Introduction
FortiSandbox est conçu pour analyser fichiers et comportements suspects avant qu'ils n'atteignent le réseau de production. C'est précisément ce type d'appliance critique — positionnée au périmètre, souvent exposée vers l'extérieur — que les attaquants ciblent en priorité. Trois vulnérabilités activement exploitées depuis le 16 juin 2026 en apportent la démonstration la plus récente.
Trois failles, zéro authentification requise
Les CVE-2026-39813, CVE-2026-39808 et CVE-2026-25089 partagent une caractéristique redoutable : aucune n'exige que l'attaquant soit préalablement authentifié ou dispose d'un accès existant à l'environnement cible. Toutes trois sont notées 9.8 sur l'échelle CVSS.
La première exploite une traversée de chemin dans l'API JRPC pour contourner l'authentification et escalader les privilèges, sur les versions 4.4.0 à 4.4.8 et 5.0.0 à 5.0.5. La deuxième permet une injection de commandes via le paramètre GET jid, accordant à l'attaquant un accès root sans aucune interaction utilisateur. La troisième touche le WEB UI des variantes cloud et PaaS de FortiSandbox, permettant là aussi une exécution de code arbitraire à distance.
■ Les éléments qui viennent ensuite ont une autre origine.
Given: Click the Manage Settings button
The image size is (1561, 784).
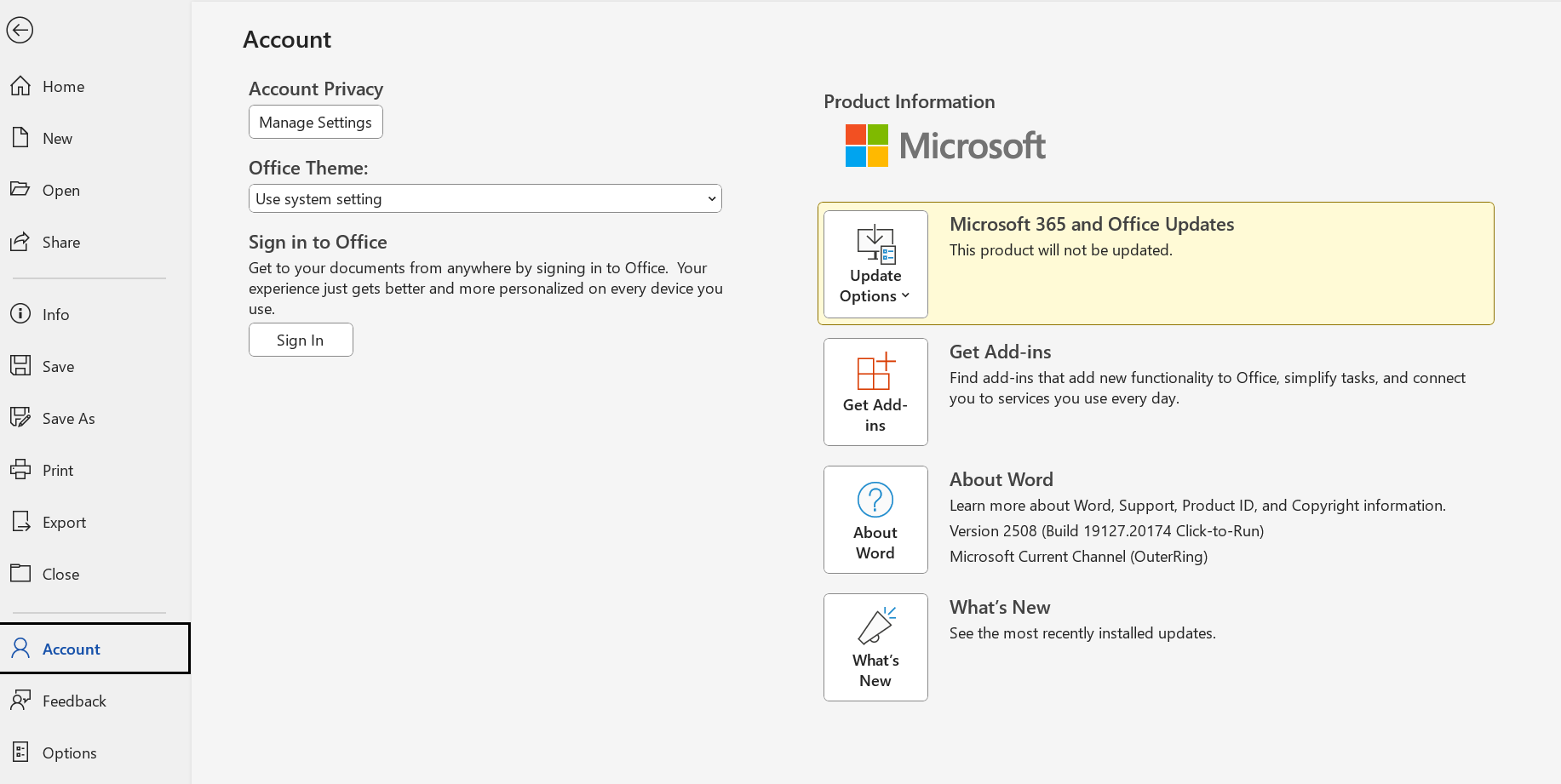Looking at the screenshot, I should 315,122.
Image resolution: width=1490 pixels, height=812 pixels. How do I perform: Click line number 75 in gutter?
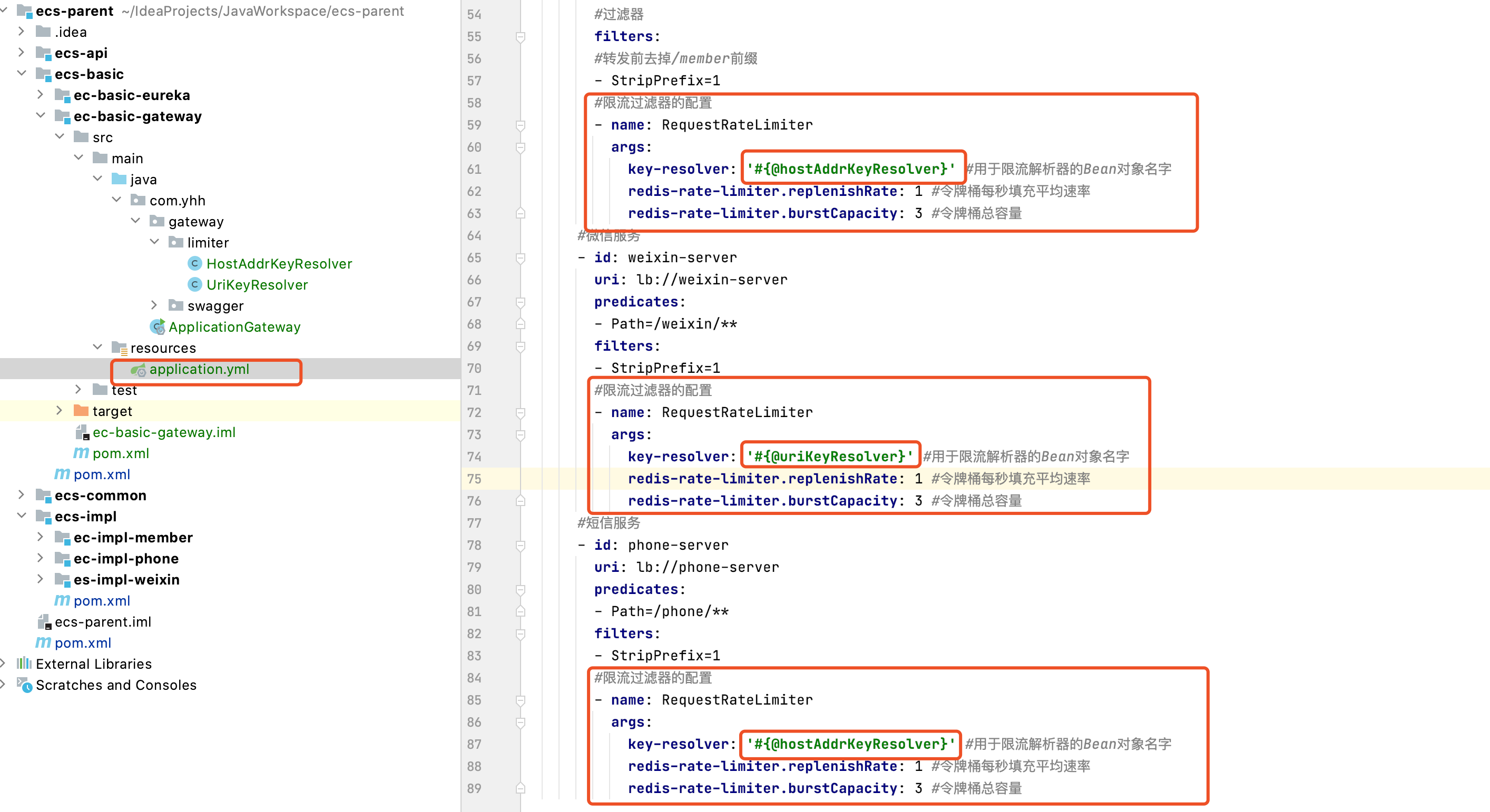click(x=474, y=479)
Enchaînées, ces trois failles dessinent un scénario d'intrusion complet : contournement de l'authentification, escalade de privilèges, exécution de code — depuis une simple requête HTTP vers l'interface d'administration.
Le délai qui coûte : d'avril à juin
Fortinet a publié des correctifs pour CVE-2026-39813 et CVE-2026-39808 dès avril 2026. CVE-2026-25089 a été corrigée plus tardivement, en juin. Deux mois se sont donc écoulés entre la disponibilité des premiers patchs et les premières exploitations confirmées par la société de threat intelligence Defused.
Ce schéma est malheureusement courant pour les appliances réseau. Les procédures de gestion des changements, la crainte d'interruption de service et la perception d'une prétendue « stabilité » des équipements de sécurité retardent souvent les mises à jour. Résultat : des vulnérabilités corrigées depuis plusieurs semaines restent exploitables dans des environnements de production actifs.
Des exploits à portée du plus grand nombre
Defused signale qu'un proof-of-concept public pour CVE-2026-39808 circule depuis avril 2026, accompagné d'un template de détection automatisée prêt à l'emploi. Pour CVE-2026-25089, l'exploit disponible aurait été généré avec l'assistance de l'IA — imparfait techniquement, mais suffisant pour tester des instances non protégées.
Ce détail illustre une réalité de fond : le seuil d'entrée pour exploiter des vulnérabilités connues ne cesse de baisser. Les acteurs malveillants n'ont plus besoin de développer leurs propres outils offensifs pour initier des campagnes ciblées.
Un historique qui aggrave l'exposition
Fortinet n'est pas une cible occasionnelle. L'agence américaine CISA répertorie 26 vulnérabilités Fortinet ayant fait l'objet d'exploitation documentée, dont 13 utilisées par des groupes de ransomware. Les équipements de ce fournisseur sont régulièrement mobilisés dans des campagnes d'espionnage et d'extorsion, en raison de leur présence massive au périmètre réseau des organisations de toutes tailles.
Les actions à engager sans attendre
La priorité immédiate est la mise à jour vers FortiSandbox 4.4.9 ou 5.0.6. En parallèle, il convient de vérifier que l'interface d'administration n'est pas directement accessible depuis l'internet public. Pour les environnements qui ne peuvent pas être patchés dans l'immédiat, la restriction de l'accès à l'API de gestion par règles de pare-feu et listes d'adresses autorisées constitue une atténuation temporaire à activer sans délai.
Les appliances de sécurité ne font pas exception aux cycles de mise à jour. Traiter un équipement de défense comme une boîte noire immuable, c'est précisément offrir aux attaquants la fenêtre dont ils ont besoin.